-- Opening Marker --

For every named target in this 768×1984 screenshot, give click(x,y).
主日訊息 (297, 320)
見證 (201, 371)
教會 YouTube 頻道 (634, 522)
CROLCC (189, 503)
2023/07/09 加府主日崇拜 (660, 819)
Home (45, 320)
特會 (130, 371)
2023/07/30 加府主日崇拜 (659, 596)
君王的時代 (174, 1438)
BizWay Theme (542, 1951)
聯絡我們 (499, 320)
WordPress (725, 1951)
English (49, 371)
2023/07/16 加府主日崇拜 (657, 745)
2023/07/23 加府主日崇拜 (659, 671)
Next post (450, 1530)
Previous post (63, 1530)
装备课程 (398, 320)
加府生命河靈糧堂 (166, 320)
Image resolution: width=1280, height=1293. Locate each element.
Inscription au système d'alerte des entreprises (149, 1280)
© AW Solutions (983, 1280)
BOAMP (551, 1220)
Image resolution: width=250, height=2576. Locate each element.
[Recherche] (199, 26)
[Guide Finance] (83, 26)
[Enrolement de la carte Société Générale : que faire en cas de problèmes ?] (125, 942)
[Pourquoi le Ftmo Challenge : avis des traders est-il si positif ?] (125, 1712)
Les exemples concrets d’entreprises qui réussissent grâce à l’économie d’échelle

-- Closing Marker --

### [Task to carry out]
Using the entries above, return exactly the lines from the line with "2023/07/09 加府主日崇拜 (660, 819)" to the line with "[Enrolement de la", counting both of those lines.

### [Answer space]
2023/07/09 加府主日崇拜 (660, 819)
Home (45, 320)
特會 (130, 371)
2023/07/30 加府主日崇拜 (659, 596)
君王的時代 (174, 1438)
BizWay Theme (542, 1951)
聯絡我們 (499, 320)
WordPress (725, 1951)
English (49, 371)
2023/07/16 加府主日崇拜 (657, 745)
2023/07/23 加府主日崇拜 (659, 671)
Next post (450, 1530)
Previous post (63, 1530)
装备课程 (398, 320)
加府生命河靈糧堂 (166, 320)
Image resolution: width=1280, height=1293. Locate each element.
Inscription au système d'alerte des entreprises (149, 1280)
© AW Solutions (983, 1280)
BOAMP (551, 1220)
Image resolution: width=250, height=2576. Locate each element.
[Recherche] (199, 26)
[Guide Finance] (83, 26)
[Enrolement de la carte Société Générale : que faire en cas de problèmes ?] (125, 942)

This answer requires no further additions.